» Required work
Convert the lines of the entries below into a JSON list of strings with one string per line. Leave out blank lines and the pictures.

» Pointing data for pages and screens
________________________________________

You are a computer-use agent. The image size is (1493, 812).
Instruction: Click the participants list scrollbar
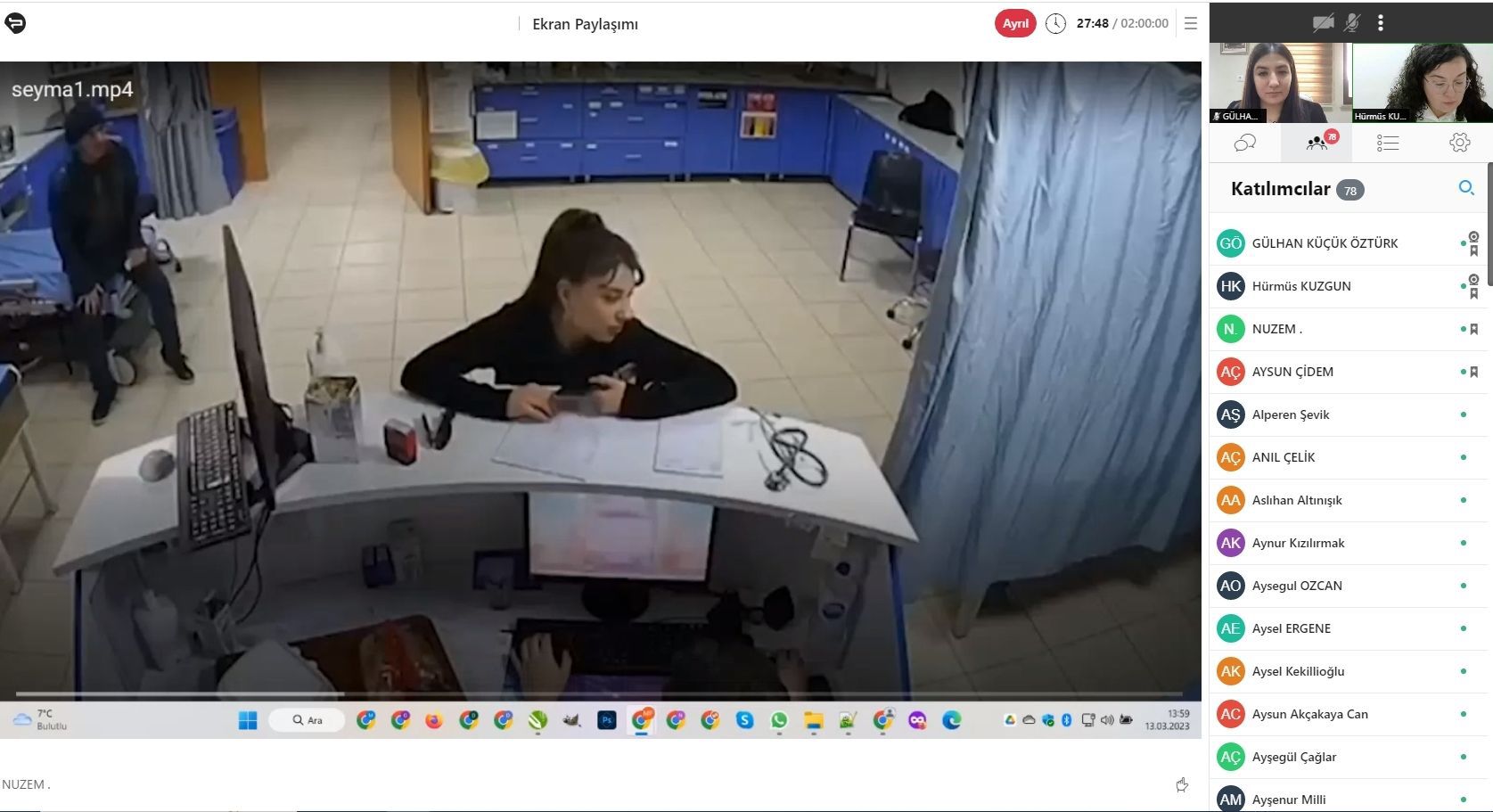click(1489, 223)
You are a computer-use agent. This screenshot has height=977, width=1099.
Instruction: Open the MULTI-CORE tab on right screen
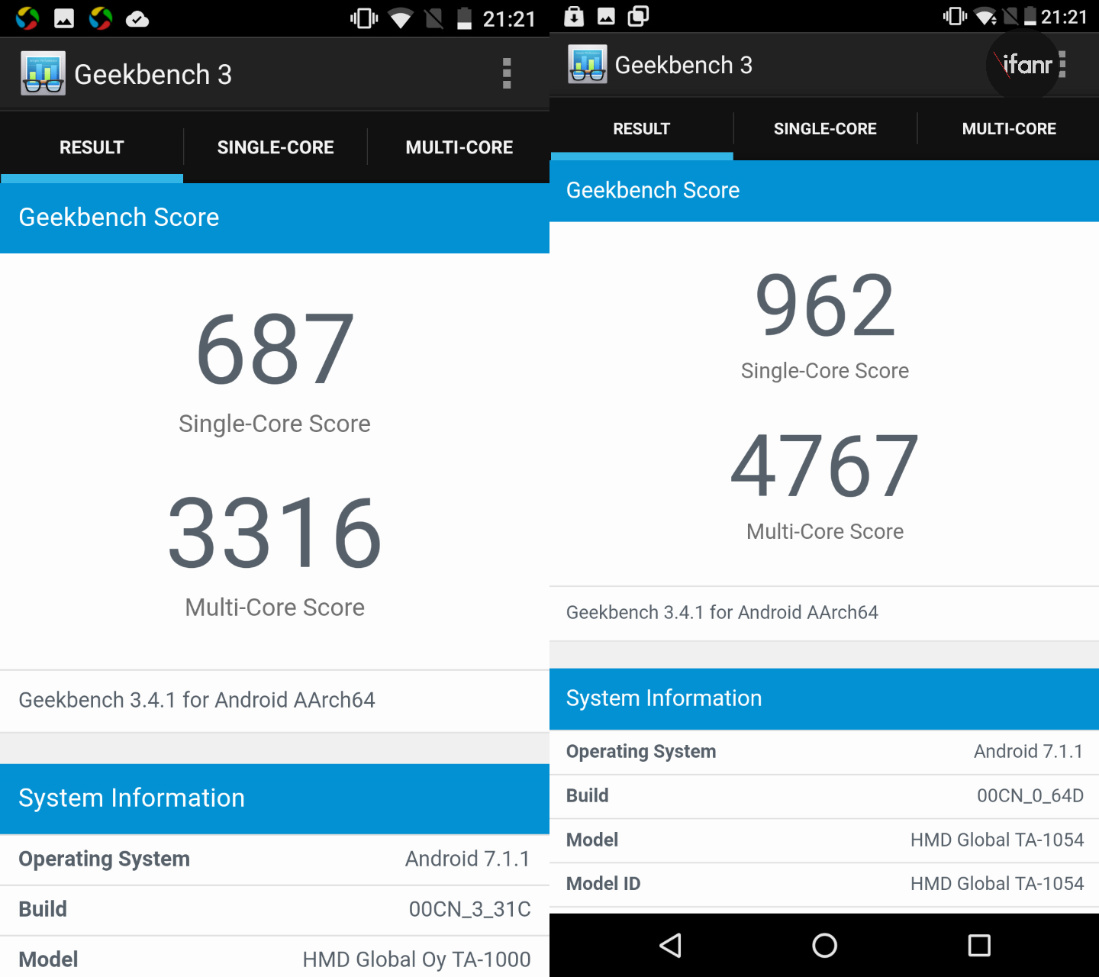pyautogui.click(x=1008, y=129)
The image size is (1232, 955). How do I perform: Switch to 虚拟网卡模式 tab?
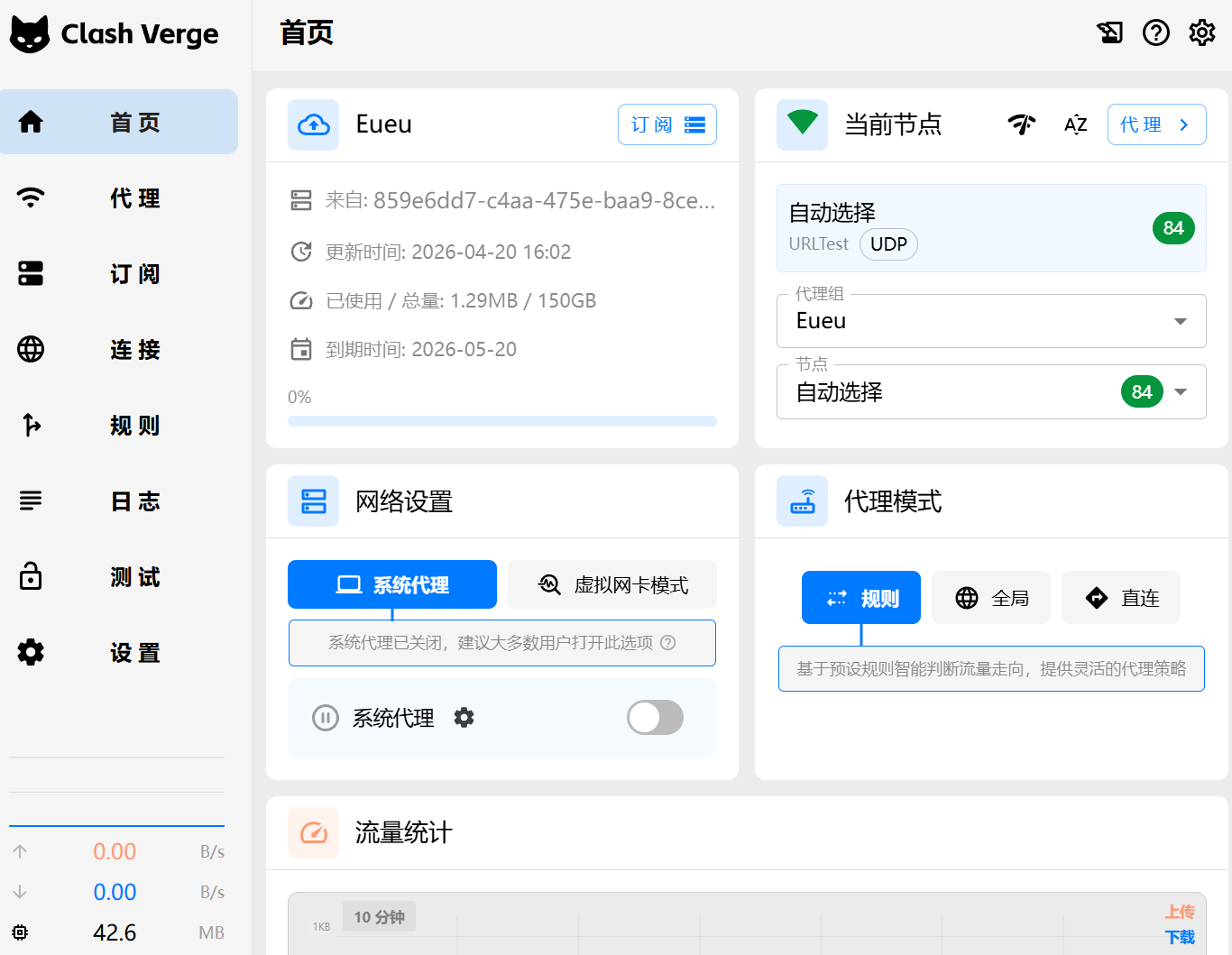coord(612,585)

________________________________________

» Solved problem
[
  "You are a computer-use agent. The image size is (1493, 812).",
  "Instruction: Click the participants list scrollbar",
  "click(1489, 223)",
  "You are a computer-use agent. This screenshot has height=977, width=1099.",
  "Instruction: Open the MULTI-CORE tab on right screen",
  "pyautogui.click(x=1008, y=129)",
  "The image size is (1232, 955). How do I perform: Switch to 虚拟网卡模式 tab?",
  "coord(612,585)"
]